[Stored data entries]

★ ★ ★ ★ ★ ★ ★

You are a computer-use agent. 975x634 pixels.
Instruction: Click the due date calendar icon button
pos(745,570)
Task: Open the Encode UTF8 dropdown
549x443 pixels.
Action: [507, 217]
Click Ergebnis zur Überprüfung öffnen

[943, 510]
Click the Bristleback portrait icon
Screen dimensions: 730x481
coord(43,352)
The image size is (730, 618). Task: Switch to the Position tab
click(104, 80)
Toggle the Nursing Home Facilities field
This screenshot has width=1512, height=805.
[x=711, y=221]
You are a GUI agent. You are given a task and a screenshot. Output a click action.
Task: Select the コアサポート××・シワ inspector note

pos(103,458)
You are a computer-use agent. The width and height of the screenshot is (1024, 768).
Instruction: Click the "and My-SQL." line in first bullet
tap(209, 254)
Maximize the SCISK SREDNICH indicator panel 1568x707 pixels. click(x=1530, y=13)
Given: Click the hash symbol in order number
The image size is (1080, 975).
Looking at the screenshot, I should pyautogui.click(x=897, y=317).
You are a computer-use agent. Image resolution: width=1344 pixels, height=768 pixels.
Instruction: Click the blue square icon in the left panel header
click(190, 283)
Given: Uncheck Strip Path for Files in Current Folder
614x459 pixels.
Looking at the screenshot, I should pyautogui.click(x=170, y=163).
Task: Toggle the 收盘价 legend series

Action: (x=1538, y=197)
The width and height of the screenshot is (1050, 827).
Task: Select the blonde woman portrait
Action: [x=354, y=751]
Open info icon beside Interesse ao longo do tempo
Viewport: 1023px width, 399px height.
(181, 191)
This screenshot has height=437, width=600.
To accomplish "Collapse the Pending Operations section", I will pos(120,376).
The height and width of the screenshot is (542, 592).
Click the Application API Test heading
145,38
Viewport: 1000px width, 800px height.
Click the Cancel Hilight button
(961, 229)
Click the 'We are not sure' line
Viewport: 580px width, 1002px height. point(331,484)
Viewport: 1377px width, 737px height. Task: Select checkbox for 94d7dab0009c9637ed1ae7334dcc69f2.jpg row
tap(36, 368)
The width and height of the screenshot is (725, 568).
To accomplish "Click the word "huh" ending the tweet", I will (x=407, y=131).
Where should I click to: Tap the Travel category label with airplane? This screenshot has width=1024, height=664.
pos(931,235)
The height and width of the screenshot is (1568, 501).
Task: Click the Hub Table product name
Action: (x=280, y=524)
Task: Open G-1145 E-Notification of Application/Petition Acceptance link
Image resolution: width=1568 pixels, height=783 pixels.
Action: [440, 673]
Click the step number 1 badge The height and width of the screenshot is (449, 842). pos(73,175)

★ ★ ★ ★ ★ ★ ★

> EXERCISE
Give back all the data exactly as written.

> WRITTEN ANSWER
You are a computer-use agent. 975x634 pixels.
Instruction: Click the due date calendar icon button
pos(745,570)
Task: Open the Encode UTF8 dropdown
549x443 pixels.
Action: [507, 217]
Click Ergebnis zur Überprüfung öffnen

[943, 510]
Click the Bristleback portrait icon
Screen dimensions: 730x481
coord(43,352)
The image size is (730, 618). Task: Switch to the Position tab
click(104, 80)
Toggle the Nursing Home Facilities field
This screenshot has width=1512, height=805.
[x=711, y=221]
You are a GUI agent. You are given a task and a screenshot. Output a click action.
Task: Select the コアサポート××・シワ inspector note

pos(103,458)
You are a computer-use agent. The width and height of the screenshot is (1024, 768).
Instruction: Click the "and My-SQL." line in first bullet
tap(209, 254)
Maximize the SCISK SREDNICH indicator panel 1568x707 pixels. click(x=1530, y=13)
Given: Click the hash symbol in order number
The image size is (1080, 975).
Looking at the screenshot, I should pyautogui.click(x=897, y=317).
You are a computer-use agent. Image resolution: width=1344 pixels, height=768 pixels.
Instruction: Click the blue square icon in the left panel header
click(190, 283)
Given: Uncheck Strip Path for Files in Current Folder
614x459 pixels.
Looking at the screenshot, I should pyautogui.click(x=170, y=163).
Task: Toggle the 收盘价 legend series

Action: (x=1538, y=197)
The width and height of the screenshot is (1050, 827).
Task: Select the blonde woman portrait
Action: [x=354, y=751]
Open info icon beside Interesse ao longo do tempo
Viewport: 1023px width, 399px height.
(181, 191)
This screenshot has height=437, width=600.
To accomplish "Collapse the Pending Operations section", I will pos(120,376).
The height and width of the screenshot is (542, 592).
Click the Application API Test heading
145,38
Viewport: 1000px width, 800px height.
Click the Cancel Hilight button
(961, 229)
Click the 'We are not sure' line
Viewport: 580px width, 1002px height. point(331,484)
Viewport: 1377px width, 737px height. Task: Select checkbox for 94d7dab0009c9637ed1ae7334dcc69f2.jpg row
tap(36, 368)
The width and height of the screenshot is (725, 568).
To accomplish "Click the word "huh" ending the tweet", I will (x=407, y=131).
Where should I click to: Tap the Travel category label with airplane? This screenshot has width=1024, height=664.
pos(931,235)
The height and width of the screenshot is (1568, 501).
Task: Click the Hub Table product name
Action: (x=280, y=524)
Task: Open G-1145 E-Notification of Application/Petition Acceptance link
Image resolution: width=1568 pixels, height=783 pixels.
Action: [440, 673]
Click the step number 1 badge The height and width of the screenshot is (449, 842). pos(73,175)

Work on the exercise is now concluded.